ОТРЫВОК ТЕКСТА:
□ □ □ □

В 1911 году Гумилев провел в Слепневе почти все лето. Он привез сюда молодую жену, также пишущую стихи. Ахматова вспоминала: «В 1911 году я приехала в Слепнево прямо из Парижа, и горбатая прислужница в дамской комнате, на вокзале в Бежицке, которая веками знала всех в Слепневе, отказалась признать меня барыней и сказала кому-то: «К слепневским господам француженка приехала», а земский начальник Иван Яковлевич Дерин — очкастый и бородатый увалень, когда оказался моим соседом за столом и умирал от смущенья, не нашел ничего лучше, чем спросить меня: «Вам, наверно, здесь очень холодно после Египта?» Дело в том, что он слышал, как тамошняя молодежь за сказочную мою худобу и (как им тогда казалось) таинственность называла меня знаменитой лондонской мумией, которая всем приносит несчастье»
[192].
В соседнем имении Подобино верховодила молодежь, и здесь Гумилев сразу же стал душой общества. Хозяйка усадьбы Вера Неведомская вспоминает:
«Началось с игры в «цирк»… Николай Степанович ездить верхом, собственно говоря, не умел, но у него было полное отсутствие страха. Он садился на любую лошадь, становился на седло и проделывал самые головоломные упражнения. Высота барьера его никогда не останавливала, и он не раз падал вместе с лошадью.
В цирковую программу входили также танцы на канате, хождение колесом и т. д. Ахматова выступала как «женщина-змея»; гибкость у нее была удивительная — она легко закладывала ногу за шею, касалась затылком пяток, сохраняя при всем этом строгое лицо послушницы. Сам Гумилев, как директор цирка, выступал в прадедушкином фраке и цилиндре, извлеченных из сундука на чердаке. Помню, раз мы заехали кавалькадой человек в десять в соседний уезд, где нас не знали. Дело было в Петровки, в сенокос. Крестьяне обступили нас и стали расспрашивать — кто мы такие? Гумилев не задумываясь ответил, что мы бродячий цирк и едем на ярмарку в соседний уездный город давать представление. Крестьяне попросили нас показать наше искусство, и мы проделали перед ними всю нашу «программу». Публика пришла в восторг, и кто-то начал собирать медяки в нашу пользу. Тут мы смутились и поспешно исчезли»
[193].

□ □ □ □

МАТЕРИАЛ:
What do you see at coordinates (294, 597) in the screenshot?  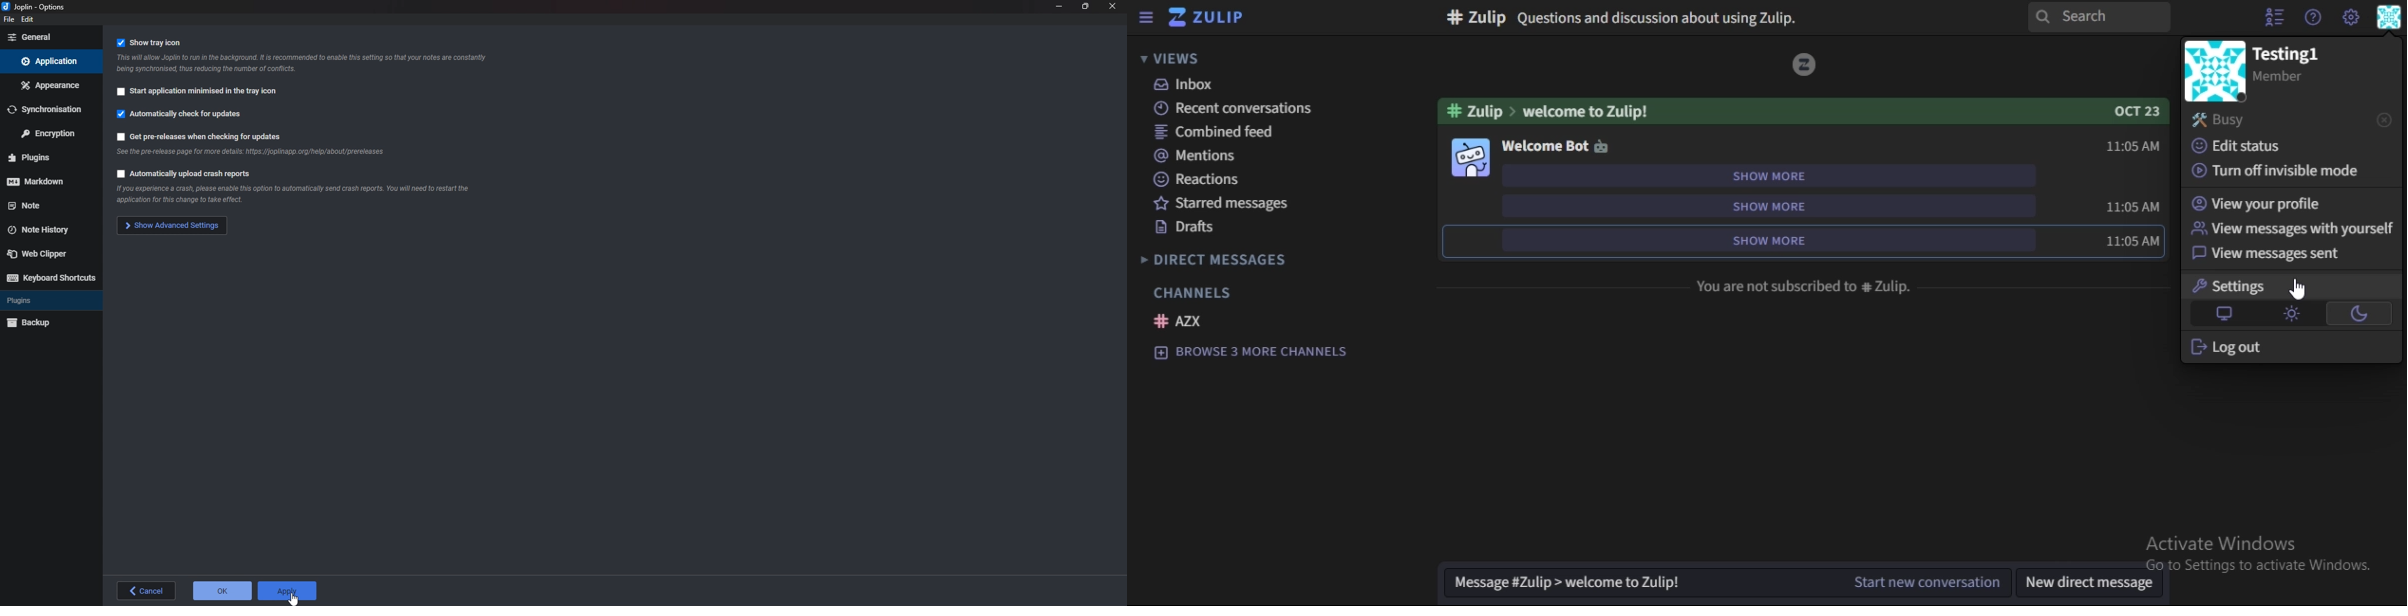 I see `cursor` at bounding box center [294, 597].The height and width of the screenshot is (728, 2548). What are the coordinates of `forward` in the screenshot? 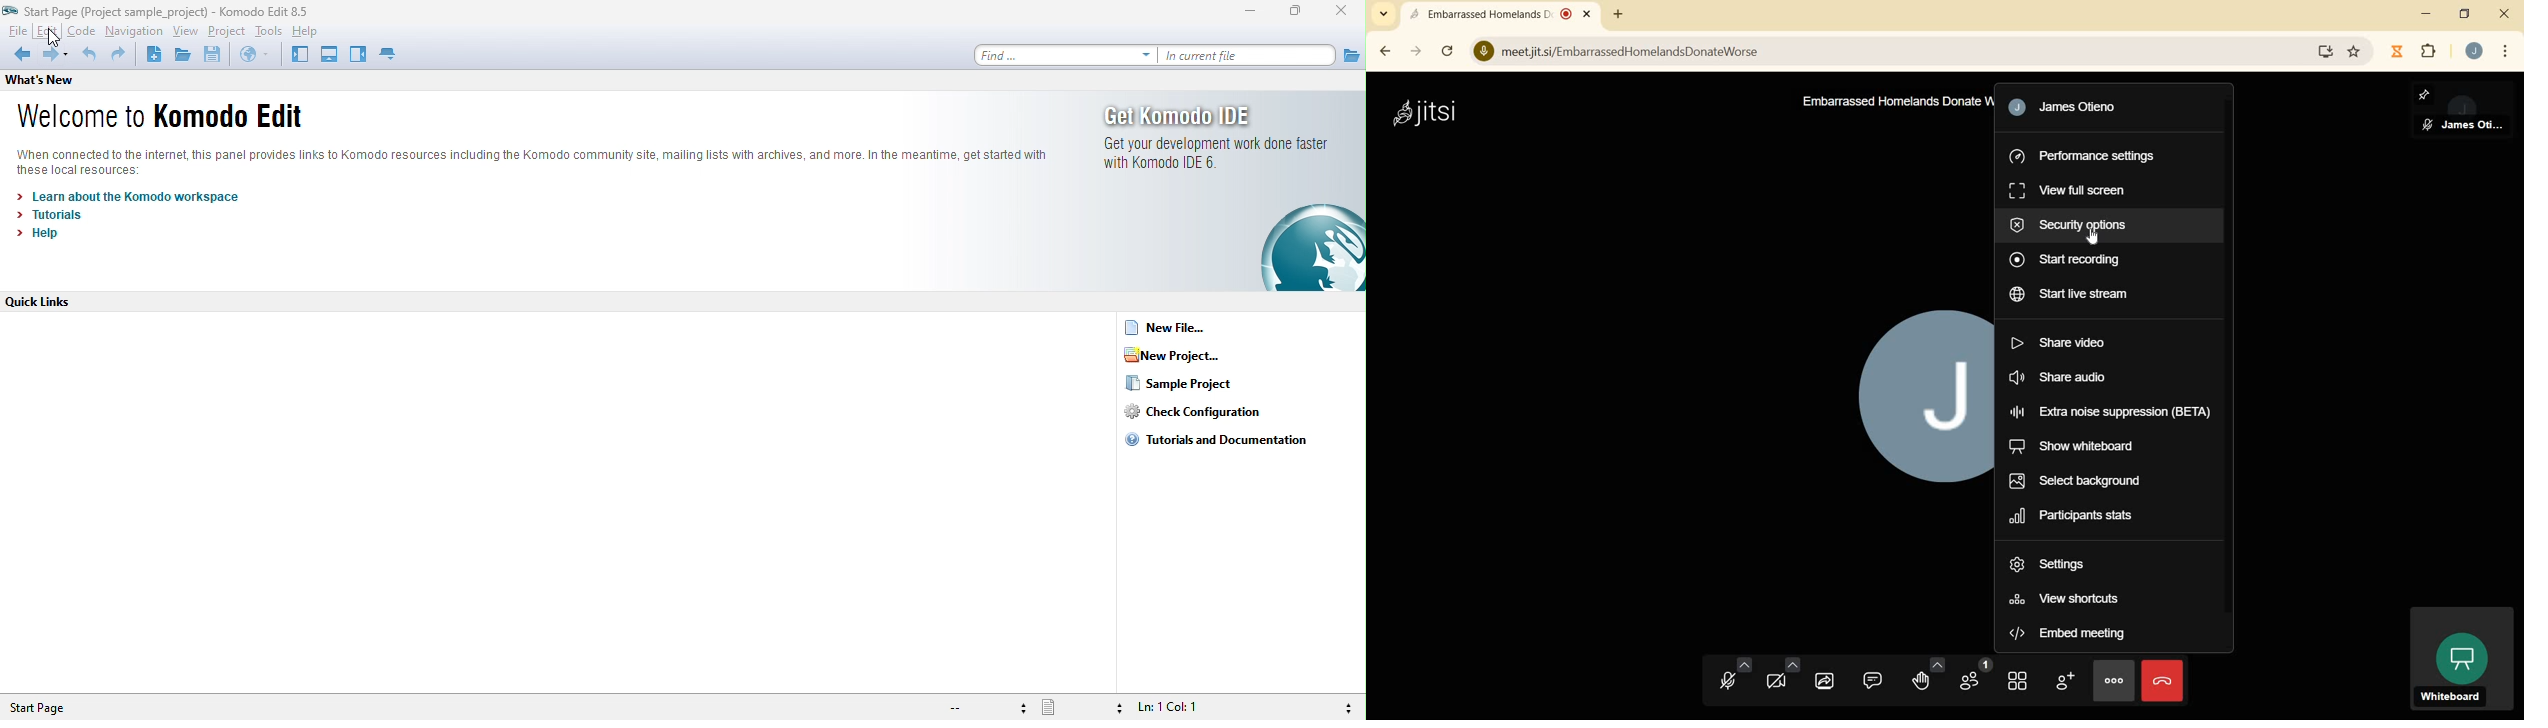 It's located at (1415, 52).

□ □ □ □

ПИСЬМЕННОЕ ЗАДАНИЕ 1:
Определите, согласуются ли с отрывком о лете в Слепневе следующие утверждения: (а) Ахматова приехала в Слепнево прямо из Парижа; (б) Гумилев хорошо умел ездить верхом; (в) в цирковых представлениях Гумилев выступал в отцовском фраке. На каждое ответьте «да» или «нет» и приведите точную цитату из отрывка, которая это решает.
ПИСЬМЕННОЕ ЗАДАНИЕ 2:
Перепишите из отрывка о лете в Слепневе часть, начиная со слов «В соседнем имении» и заканчивая словами «вместе с лошадью.».
Строки для этой работы не понадобятся.

ОТВЕТ К ЗАДАНИЮ 1:
(а) Да: «В 1911 году я приехала в Слепнево прямо из Парижа».
(б) Нет: «Николай Степанович ездить верхом, собственно говоря, не умел».
(в) Нет: «выступал в прадедушкином фраке и цилиндре».

ОТВЕТ К ЗАДАНИЮ 2:
В соседнем имении Подобино верховодила молодежь, и здесь Гумилев сразу же стал душой общества. Хозяйка усадьбы Вера Неведомская вспоминает:
«Началось с игры в «цирк»… Николай Степанович ездить верхом, собственно говоря, не умел, но у него было полное отсутствие страха. Он садился на любую лошадь, становился на седло и проделывал самые головоломные упражнения. Высота барьера его никогда не останавливала, и он не раз падал вместе с лошадью.